Fanfare

This is another release that connects two ongoing Métier projects related to British musicians: the music of Michael Finnissy and the performing activities of the violinist Peter Sheppard Skærved.

PSS is the prime mover and first violinist of the Kreutzer Quartet. Besides being musical collaborators, Finnissy and PSS share a seemingly inexhaustible energy for new projects, and both are exceptionally prolific: Finnissy as composer (and in his earlier years as a pianist) and PSS as both a solo/chamber performing and recording artist. I’ve long been a fan of both their work; PSS champions such a wide breadth of composers that surely at least some of them will appeal to anyone (even if there are others that one is less enthusiastic about). But I certainly have no lack of enthusiasm for the music of Michael Finnissy (b. 1946) whose richly varied work I find extremely reflective of the current age in its huge expressive range and complete embrace of all musical possibilities: past, present, future. Though he has been grouped with “new complexity” composers at times, music (and notation) of extreme complexity is only one facet of Finnissy’s work. (One is just as likely in his work to find an unadorned solo line in simple note values as one is to find a page of dizzying nested tuplets.) It is, however, rather difficult music to describe. The many layers of detail to be found in his music have made it, for me, some of the most rewarding music to explore in repeated listenings.

Two of the pieces on this release (Civilisation and Six sexy minuets three trios) are large-scale string quartets. In his extensive liner notes, PSS discusses the inspiration and possible interpretations of the works in detail. They are representative of Finnissy’s art: the first exploring at some level what it means to think about something as “civilized”; the second is clearly a response to earlier music, especially the classical genre of minuet and trio. Many of Finnissy’s works have complex relationships to earlier music (of all periods), and his approach in this piece is typically varied, with the inclusion of “a free selection of household objects” that are played by the string players.

Clarinetist Linda Merrick joins the Kreutzers for the clarinet quintet she commissioned. Its title alludes to Schumann and the notion of the song cycle, but as PSS notes, the piece involves just as much “dance” as “song.” The other two works that fill up the disc are shorter pieces for quartet. Contrapunctus XIX is Finnissy’s continuation of Bach’s piece of the same name from The Art of Fugue.

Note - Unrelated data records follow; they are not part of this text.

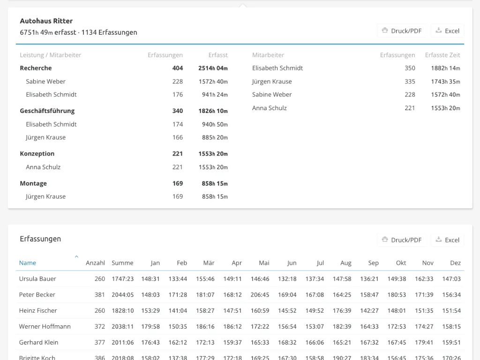Select Geschäftsführung service row
Screen dimensions: 480x360
pos(124,111)
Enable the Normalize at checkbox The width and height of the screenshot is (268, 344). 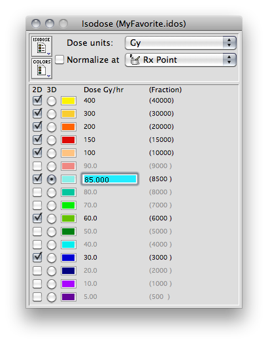(x=59, y=60)
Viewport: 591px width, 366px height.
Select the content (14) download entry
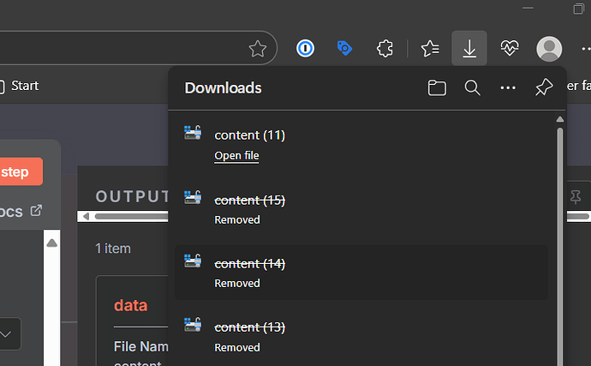pos(249,264)
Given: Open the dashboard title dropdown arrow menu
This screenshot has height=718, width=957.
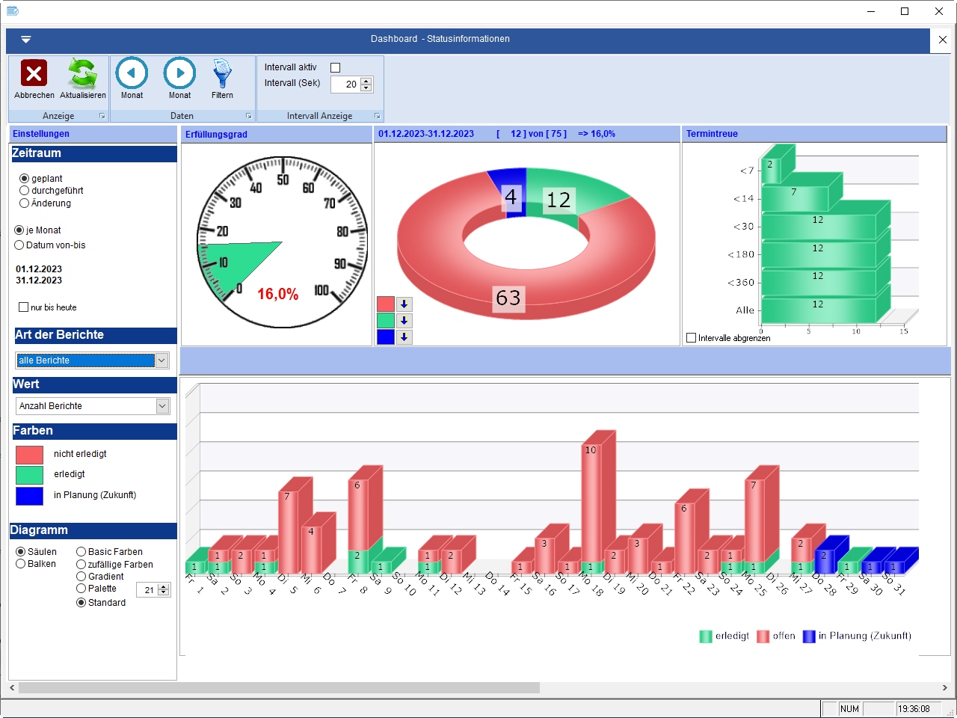Looking at the screenshot, I should 26,40.

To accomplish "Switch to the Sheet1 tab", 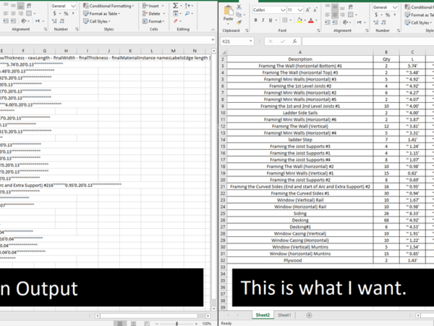I will pos(286,316).
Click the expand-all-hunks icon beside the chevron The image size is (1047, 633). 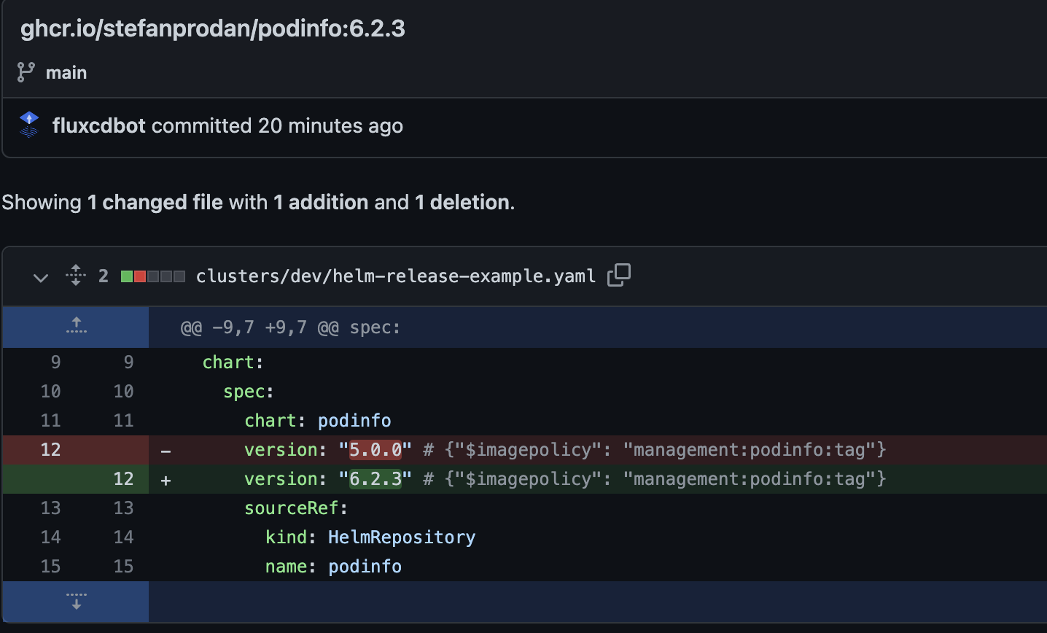point(75,276)
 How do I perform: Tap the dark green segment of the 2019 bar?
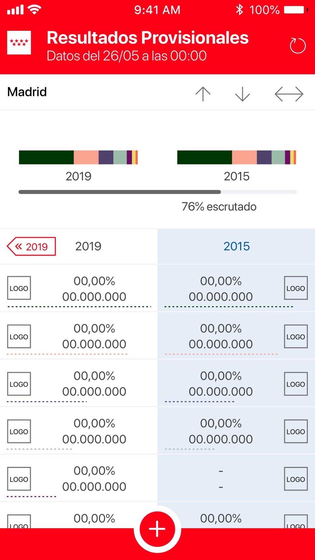46,157
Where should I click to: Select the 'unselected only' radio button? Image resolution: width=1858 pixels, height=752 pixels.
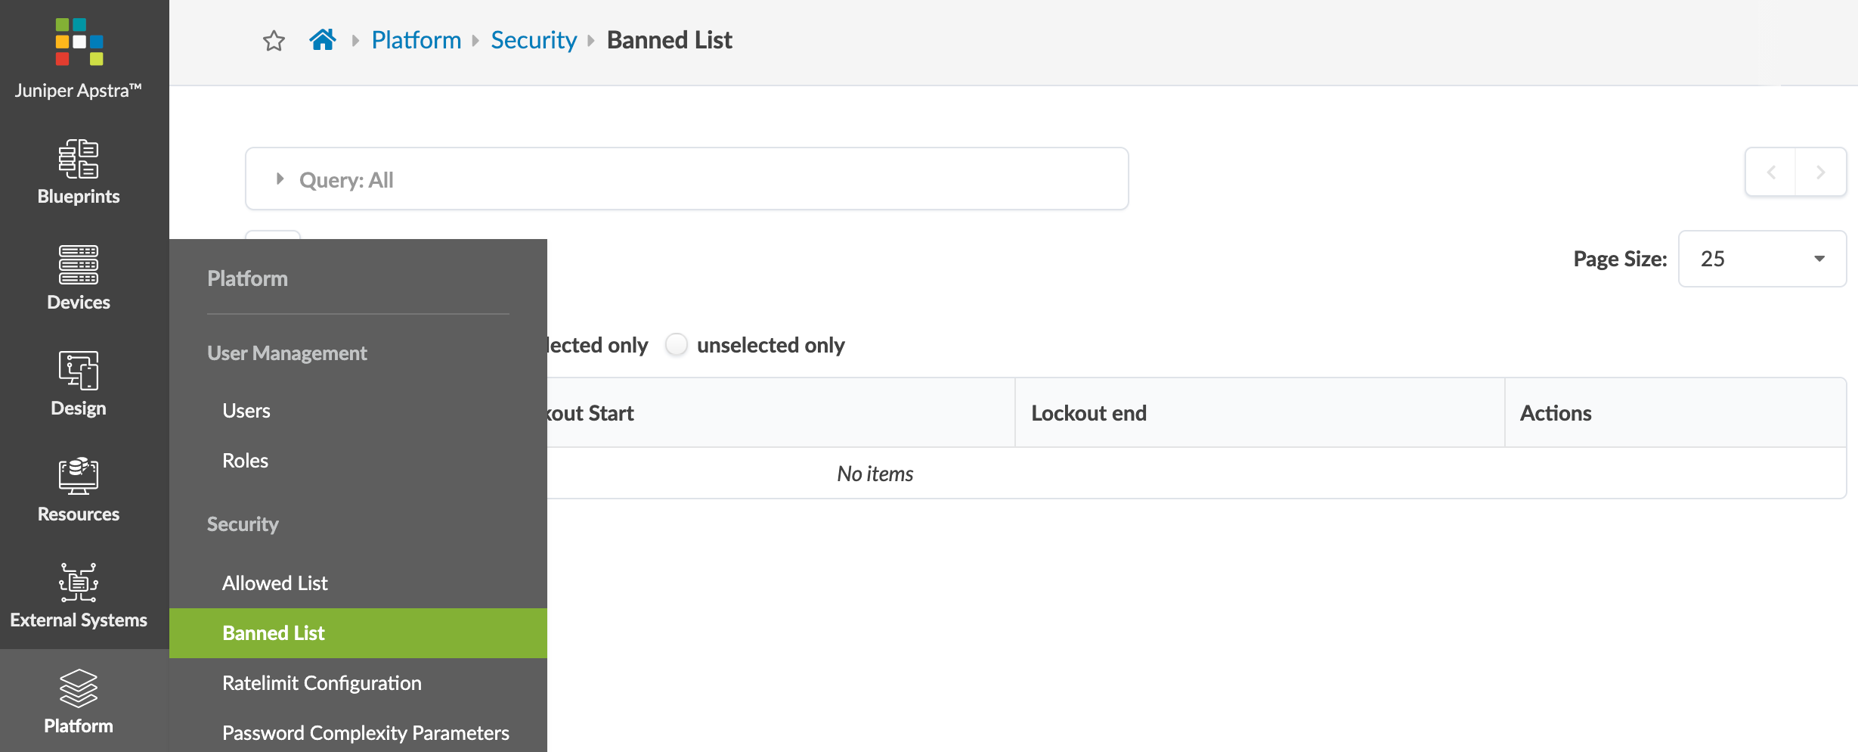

For those who know and admire the work of Finnissy, this excellent disc should be self-recommending. For those who don’t but think they might be interested, it’s difficult to know where exactly to start. Finnissy has been most prolific in writing for piano (his own instrument), and it is likely that his remarkable body of literature for that instrument will be his most significant legacy. But his excellent works in nearly all other genres are important as well, and this CD I think is quite appealing.